Rowlands’s virtuoso performance takes flight after this abrupt incident. The character’s professionalism and alcoholism merge, and at a great personal cost she becomes one with her character in the play––a woman who must confront the true value of herself in middle age. Cassavetes uses age as a superficial notion of time––the time Myrtle has self-indulgently lived before the accident, and the time afterward in which she is emotionally paralyzed. He also reinforces aging as his central theme in other ways, from Rowlands glancing deviously at herself in the mirror and constantly grabbing her face to the oversized photographs of an elderly woman that adorn the play’s set. No matter how superb their play performances, compared to the giant, bestial embodiment of aging, Myrtle and Maurice are trivial.

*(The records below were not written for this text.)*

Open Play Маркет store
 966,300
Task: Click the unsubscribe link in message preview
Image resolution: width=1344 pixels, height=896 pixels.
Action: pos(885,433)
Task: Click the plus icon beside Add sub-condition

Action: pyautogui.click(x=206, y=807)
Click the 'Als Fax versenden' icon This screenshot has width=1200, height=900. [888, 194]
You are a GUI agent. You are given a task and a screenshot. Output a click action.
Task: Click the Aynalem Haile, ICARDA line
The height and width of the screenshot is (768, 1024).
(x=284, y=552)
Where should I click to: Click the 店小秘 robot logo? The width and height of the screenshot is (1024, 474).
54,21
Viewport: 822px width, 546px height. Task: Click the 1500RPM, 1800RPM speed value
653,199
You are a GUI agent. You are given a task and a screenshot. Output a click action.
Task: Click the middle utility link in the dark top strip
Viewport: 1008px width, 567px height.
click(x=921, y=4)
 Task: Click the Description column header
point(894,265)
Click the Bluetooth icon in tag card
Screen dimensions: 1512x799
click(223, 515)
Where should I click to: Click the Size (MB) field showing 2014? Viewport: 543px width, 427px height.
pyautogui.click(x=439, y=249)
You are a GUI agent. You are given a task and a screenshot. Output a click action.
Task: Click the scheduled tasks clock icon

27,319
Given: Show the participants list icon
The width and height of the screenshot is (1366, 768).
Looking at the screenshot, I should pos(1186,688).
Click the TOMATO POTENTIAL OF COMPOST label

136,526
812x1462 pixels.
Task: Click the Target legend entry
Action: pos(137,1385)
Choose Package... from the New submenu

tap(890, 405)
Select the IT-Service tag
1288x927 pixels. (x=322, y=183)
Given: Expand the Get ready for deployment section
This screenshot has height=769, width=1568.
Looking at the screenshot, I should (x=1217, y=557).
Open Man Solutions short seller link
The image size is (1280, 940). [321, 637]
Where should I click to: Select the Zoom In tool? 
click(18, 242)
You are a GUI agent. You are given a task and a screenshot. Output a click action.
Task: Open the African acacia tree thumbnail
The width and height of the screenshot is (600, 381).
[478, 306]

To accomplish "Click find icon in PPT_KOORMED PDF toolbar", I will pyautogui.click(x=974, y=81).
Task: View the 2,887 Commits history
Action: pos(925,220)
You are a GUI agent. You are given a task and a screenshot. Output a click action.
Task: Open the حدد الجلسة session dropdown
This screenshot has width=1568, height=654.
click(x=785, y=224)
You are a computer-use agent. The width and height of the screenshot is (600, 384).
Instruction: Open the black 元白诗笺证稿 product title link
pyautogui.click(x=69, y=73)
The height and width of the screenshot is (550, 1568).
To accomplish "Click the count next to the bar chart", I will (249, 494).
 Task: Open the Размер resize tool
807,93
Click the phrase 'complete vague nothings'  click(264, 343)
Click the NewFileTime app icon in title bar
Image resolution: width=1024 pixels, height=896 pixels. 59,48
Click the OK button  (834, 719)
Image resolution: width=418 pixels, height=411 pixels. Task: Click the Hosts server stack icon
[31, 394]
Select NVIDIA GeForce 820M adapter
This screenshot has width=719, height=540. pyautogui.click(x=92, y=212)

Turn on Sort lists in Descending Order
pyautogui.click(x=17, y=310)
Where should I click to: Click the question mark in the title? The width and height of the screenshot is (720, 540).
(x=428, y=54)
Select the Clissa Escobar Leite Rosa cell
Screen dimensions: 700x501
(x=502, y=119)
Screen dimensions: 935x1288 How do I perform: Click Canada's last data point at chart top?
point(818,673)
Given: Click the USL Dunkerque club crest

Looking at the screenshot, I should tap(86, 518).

As rehearsals and performances continue, Myrtle’s desire to play her part agelessly grows larger, as does her fear that if she successfully plays an older woman, she’ll be propelled to that status in real life. Despite Maurice having been her former lover and the director’s obvious love for her, she remains isolated inside a half-empty bottle of J&B; her reality and fantasy coalesced. The relationships within Opening Night, both real and fictional, cross lines on screen until they are so muddled the only thing left for them to do is evaporate. This film sits perfectly in the Cassavetes oeuvre; it’s all about performance––its potential, its limits, and its future. Samantha Vacca (July 15, 1pm, 4pm, 7pm at the Metrograph’s “Cassavetes/Rowlands,” with Gena Rowlands in person for opening-night screening)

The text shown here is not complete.